Housing tribunal resumes publication of tenancy deposit case management discussions
The First-tier Tribunal for Scotland (Housing and Property Chamber) has resumed issuing written decisions in Case Management Discussions following the resumption of proceedings from 9 July 2020.
Rescheduled CMDs are currently taking place by teleconference to allow all parties, representatives, and tribunal personnel to participate remotely. All private rented sector civil proceedings and eviction cases are proceeding to CMDs in the first instance during this time.
Summaries of some of the new published decisions regarding tenancy deposit issues are to be found below.
Tenancy deposit application dismissed after tenants fail to attend teleconference
Two tenants who sought the return of their tenancy deposits and originally had a CMD scheduled for March 2020, have had their application dismissed after they failed to join the teleconference CMD.
The rescheduled date was intimated to the applicants, Alan Fowler and Nina Ukkonen, by email a month in advance. After a 15 minute delay the respondent landlord, Ronald MacDonald, asked the Tribunal to proceed in their absence, explaining that he had taken a day off work to attend the CMD and had prepared a substantive defence to the application.
The Tribunal was satisfied that the applicants had wilfully failed to attend the CMD, and concluded in its decision: “The Applicants had not indicated that they would not attend the Case Management Discussion, and did not lodge written submissions in lieu of their attendance. The order sought by the Applicants required further explanation. The Respondent had indicated that he had a defence to the application. The Tribunal considered that the Applicants’ failure to attend the Case Management Discussion meant that it could not deal with proceedings justly and fairly, and accordingly dismissed the application.”
Letting agents ordered to return ‘deposit’ for lease never entered into
A woman who paid a deposit to a letting agency in advance of entering into a tenancy agreement but later decided not to proceed with it has obtained a payment order for the same amount.
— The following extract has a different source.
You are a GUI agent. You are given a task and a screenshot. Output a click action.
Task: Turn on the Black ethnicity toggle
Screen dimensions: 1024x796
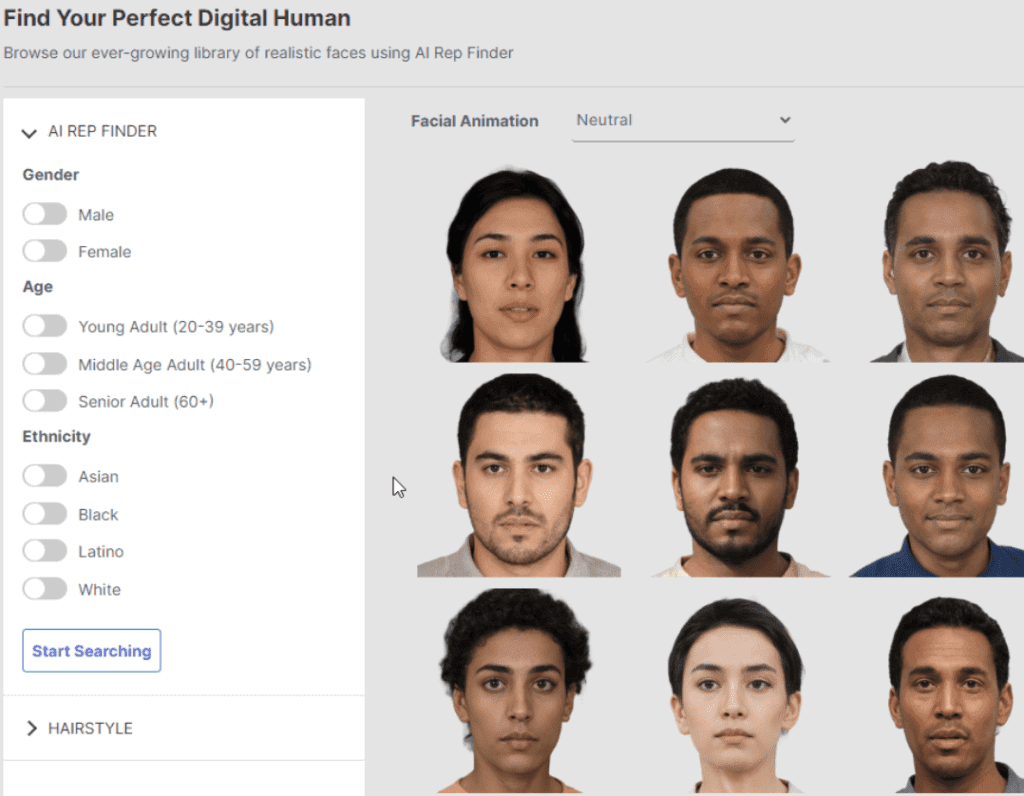(45, 515)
The applicant, H, emailed the respondent, Lets Direct (Southside) Ltd, in August 2019 expressing an interest in renting a studio flat in Glasgow from October. The respondent asked for the tenancy deposit in advance in order to reserve the room. The applicant paid the amount of one month’s rent as a deposit without having viewed the property.
Following negotiation regarding the date of entry, during which time a full refund was offered by the respondent if the applicant changed her mind, the applicant decided not to proceed with the tenancy. Upon requesting the return of her deposit, the respondent stated that the deposit was not refundable.
In its decision, the Tribunal said: “The respondents have no right in law to retain the deposit paid by the applicant. In the respondent’s own words, the sums paid are refundable. It is arguable that the words employed by the respondents in their emails of 9 and 11 September 2019 constitute an offence under parts 7 and 8 of the Rent (Scotland ) Act 1988 .”
Hotel room tenant recovers deposit
A tenant who stayed in a hotel whilst working away from home has obtained an order for payment for the deposit he paid for the lease of a hotel room.
The applicant, Jamie Lingard, stayed in a property in Ayrshire owned by the respondent, Steve McKnight, from 6 November 2019 until 27 November 2019. He paid a deposit of £300 and was provided with a blank lease document he was asked not to sign. The deposit was not lodged in a tenancy deposit scheme.
The accommodation was located in a building next to a hotel owned by the respondent which was undergoing refurbishment. It consisted of a room and bathroom along with a kettle, toaster, and microwave, and the building contained other similar rooms at least one of which was in occupation.
The applicant believed that the Tenancy Deposits (Scotland) Regulations 2011 applied due to the provision of a lease document and the payment of a deposit, neither of which were typical practice for a stay in a hotel. The respondent was not represented at the CMD.
In its decision, the Tribunal, concluding that the property was not excluded from being a relevant tenancy, said: “Although the accommodation occupied by the Applicant is part of (or co-located with) a hotel, the Applicant was not staying there as part of a holiday. He was working locally and lived at the property during the contract. The Applicant was unable to confirm whether the Respondent resided at the property, the adjoining hotel, or somewhere else altogether. None of the other exclusions are relevant to the application.”
The Tribunal continued: “The nature of the Applicant’s tenancy or occupancy arrangement is not completely clear. It was not a private residential tenancy since, by the Applicant’s own admission, it was not his only or principal home. However, the 2011 Regulations are not restricted to tenancies under this and earlier legislation but appear to have a much wider application.”
On whether a hotel room could be a “house” for the relevant purposes, it said: “In the case Uratemp Ventures Limited v Collins (2001) the House of Lords held that a room in a hotel, with no cooking facilities, could be a separate dwelling, if it was the occupiers home, or one of them. This was also the view of the Land Valuation Appeal Court in the case of Assessor for Lothian Region v Viewpoint Housing Association Ltd (1983) which held that the activities of sleeping, sitting and eating need not be present before a place could be a separate dwellinghouse.”
For these reasons, a payment order was made for the sum of the deposit.